ジョシュ・バーネット率いるUWF USA所属のヘンリーは13年7月、プロ8戦目で初来日し、GRANDSLAMで所英男に2R TKO勝ちして番狂わせを起こし、その後は上田将勝、中島太一、福島秀和に勝利。15年12月のパンクラスの石渡伸太郎とのバンタム級タイトルマッチでは5Rの激闘を繰り広げるも判定負けに終わったが、激しい打ち合いで顔を腫らしたのは石渡のほうで、最後まで勝者がわからない接戦だった。石渡戦以降、ハファエル・シウバと上田に敗れたが、最近では2月のKOTCカリフォルニア大会でブラジル人選手に2R TKO勝ちしている。
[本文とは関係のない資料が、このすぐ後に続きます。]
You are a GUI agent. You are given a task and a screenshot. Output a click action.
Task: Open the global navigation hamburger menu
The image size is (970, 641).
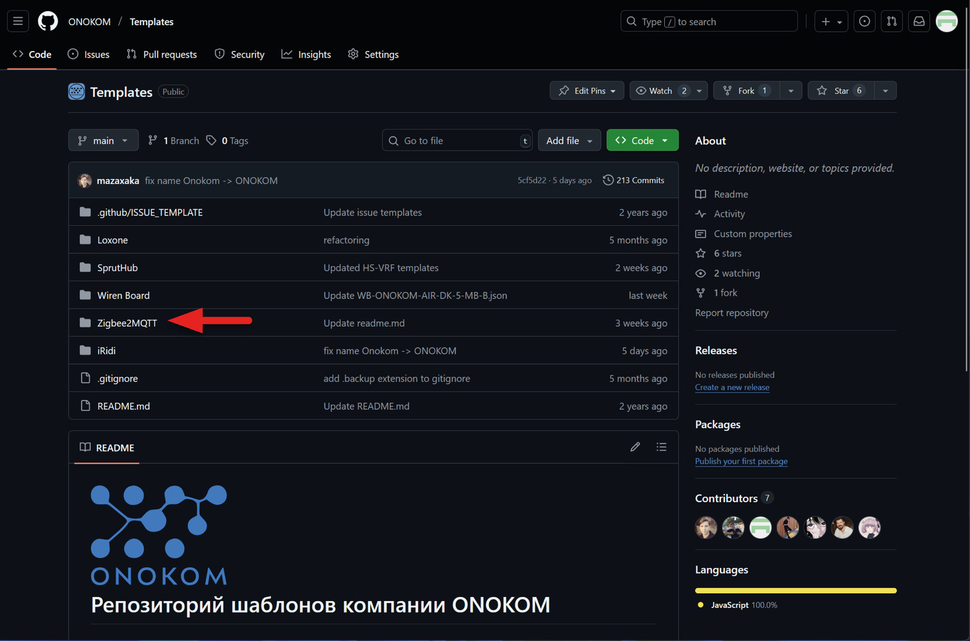(x=17, y=21)
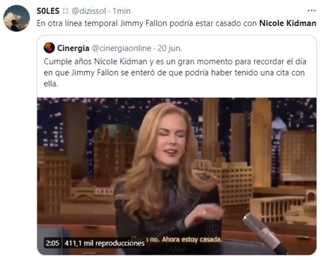The height and width of the screenshot is (260, 322).
Task: Visit the @cinergiaonline handle
Action: (121, 48)
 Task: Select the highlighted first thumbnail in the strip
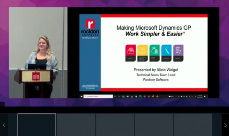click(37, 125)
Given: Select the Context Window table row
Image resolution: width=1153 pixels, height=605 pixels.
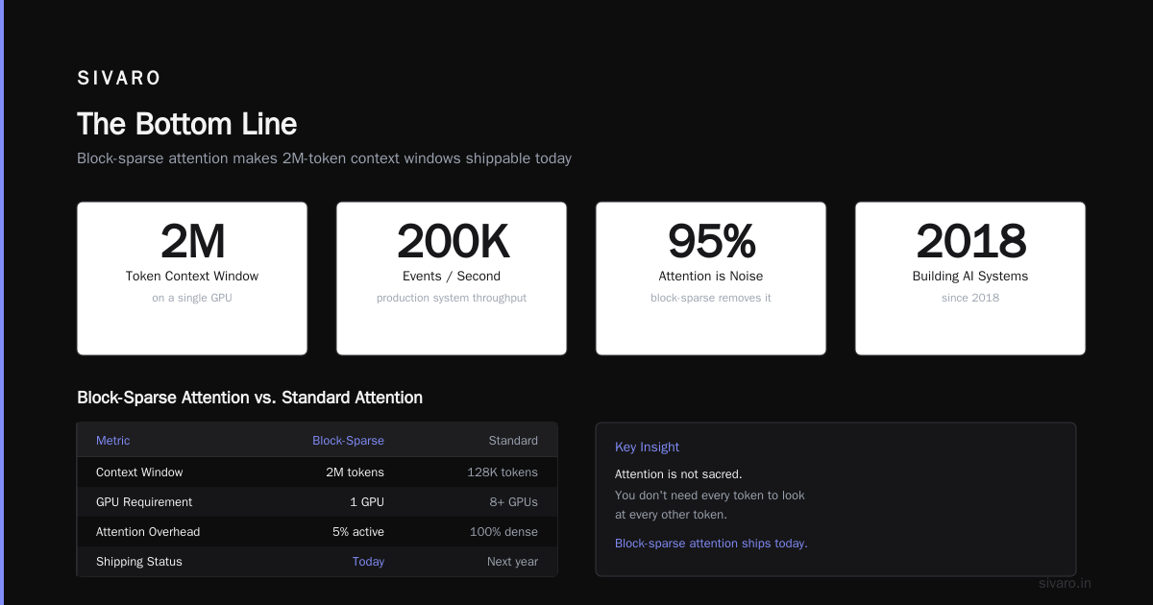Looking at the screenshot, I should (x=317, y=472).
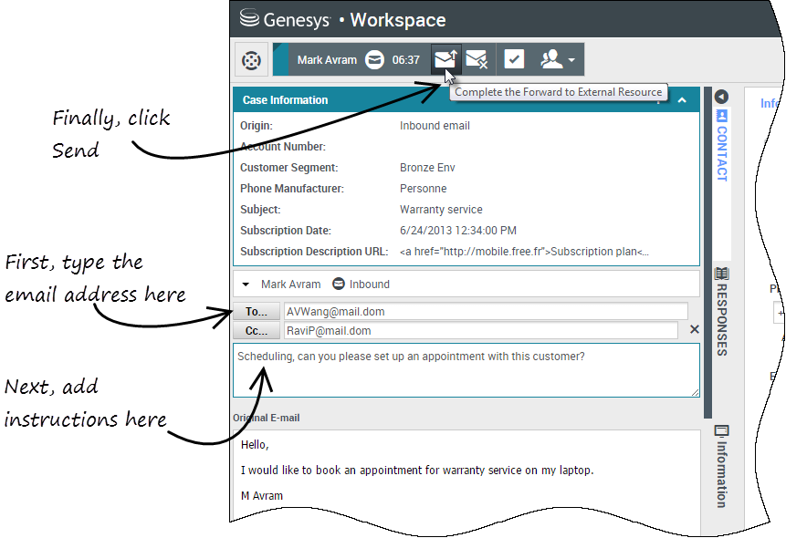Click the Cc... button
This screenshot has height=538, width=786.
pyautogui.click(x=257, y=331)
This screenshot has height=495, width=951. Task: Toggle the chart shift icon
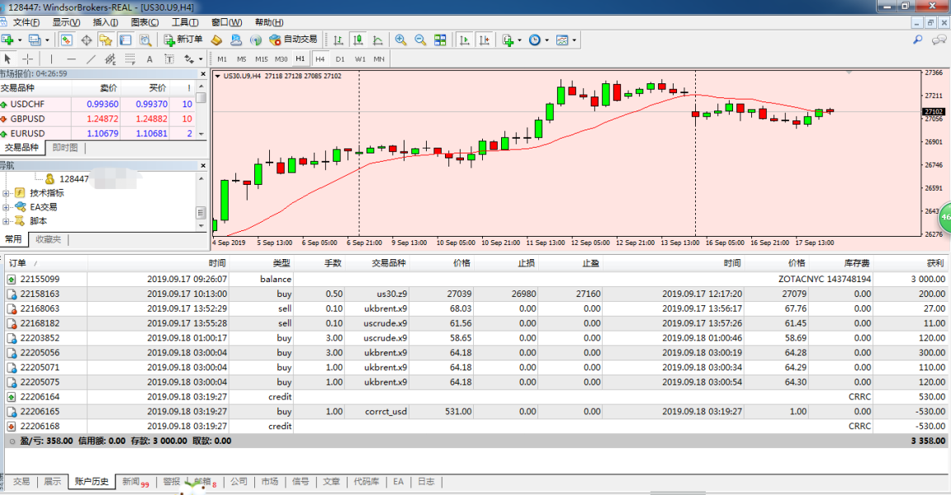pyautogui.click(x=485, y=40)
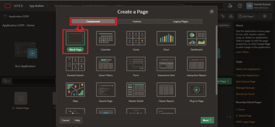This screenshot has height=127, width=275.
Task: Expand the App Builder menu
Action: pyautogui.click(x=39, y=6)
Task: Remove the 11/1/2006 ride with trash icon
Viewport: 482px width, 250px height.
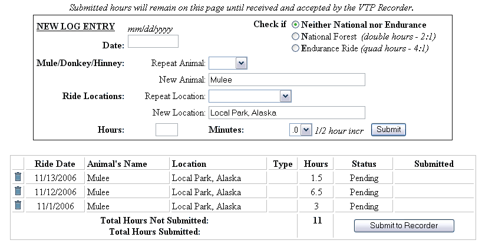Action: (x=18, y=205)
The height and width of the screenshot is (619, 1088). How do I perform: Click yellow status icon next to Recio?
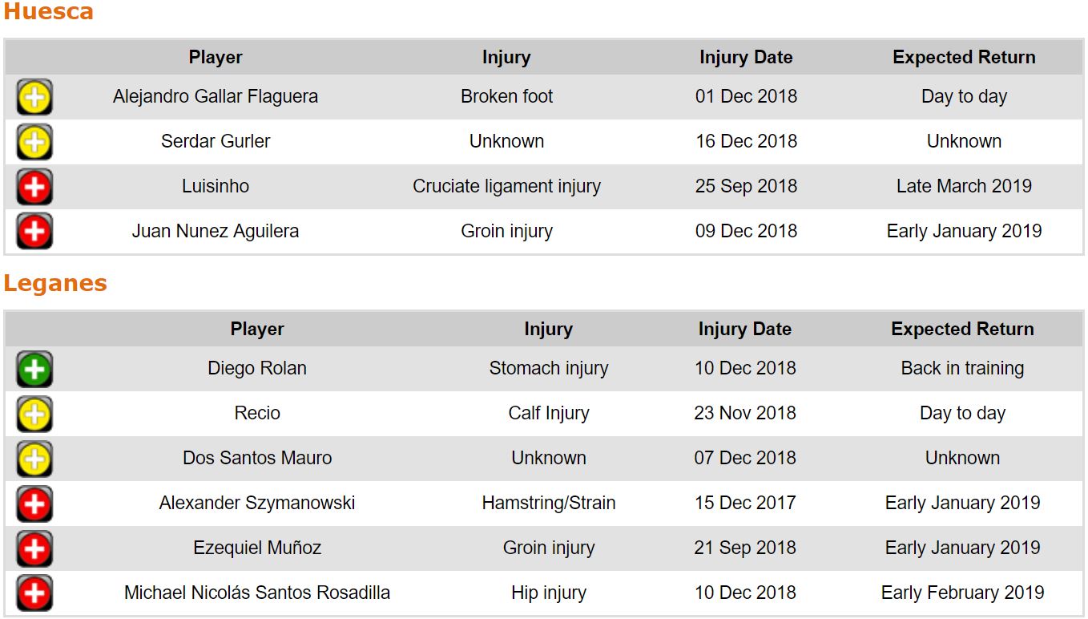(x=34, y=415)
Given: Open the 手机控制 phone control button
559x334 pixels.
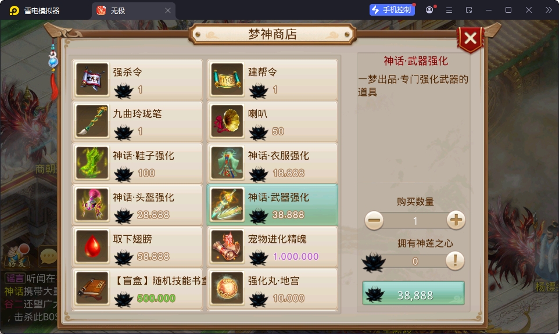Looking at the screenshot, I should [392, 10].
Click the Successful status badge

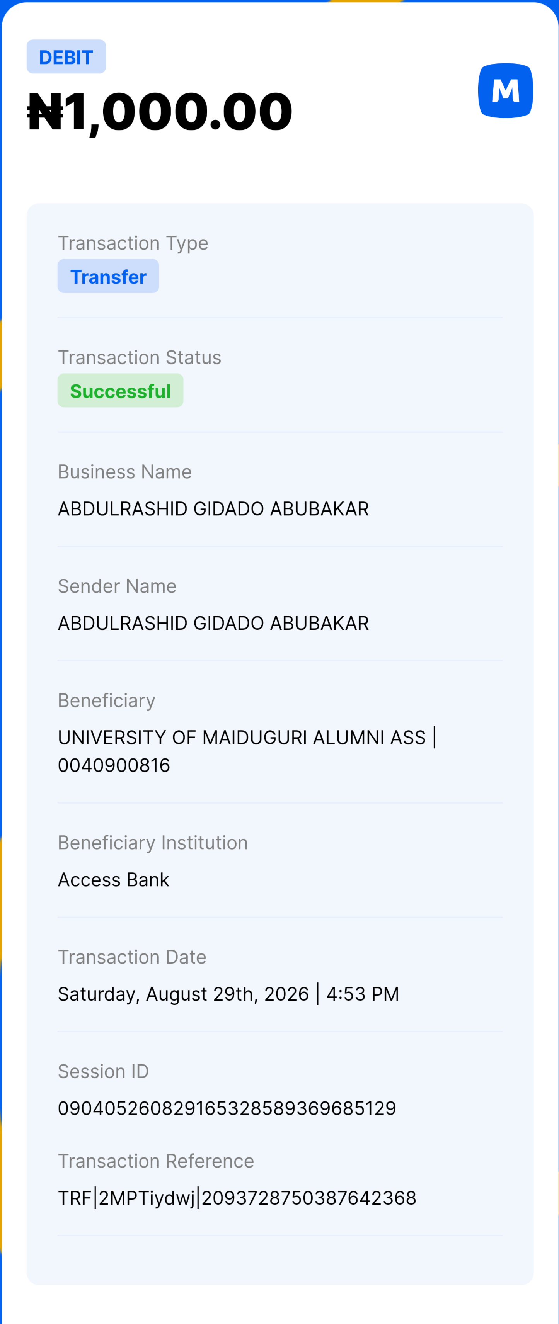pos(120,391)
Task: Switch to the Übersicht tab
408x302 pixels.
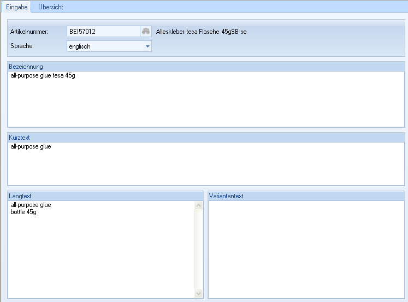Action: (x=50, y=7)
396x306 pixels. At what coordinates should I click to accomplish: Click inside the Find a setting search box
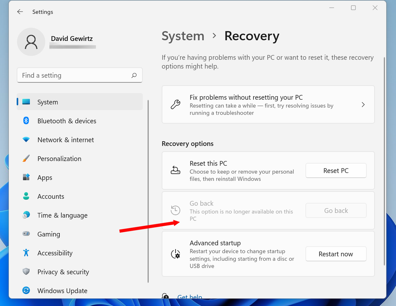pyautogui.click(x=79, y=75)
1R、ヘンリーが左ミドルを強打するが、大塚は蹴り足をつかんで押し込み倒す。だがヘンリーはすぐスタンドに戻し、スイッチを繰り返しながらローやミドルをヒットし主導権を握る。大塚も右ローを返すが手数で劣る。残り10秒、大塚が押し込んでから倒してパウンドを当てるが、スタンドの劣勢を覆せたかというと微妙なところか。記者採点は9-10でヘンリー。
2Rもヘンリーが打撃で先手を取るが、大塚は蹴り足をつかんで押し込む。だがヘンリーは金網を背にして飛びつきながらアームロックを仕掛け、そのまま倒して上に。スタンドに戻れば、ムエタイ式に崩してからサッカーボールキックを放ち、大塚の背後に回って裸絞めを狙う。スタンドに戻ってからもパンチと肘で大塚を追い詰める。記者採点は9-10でヘンリー。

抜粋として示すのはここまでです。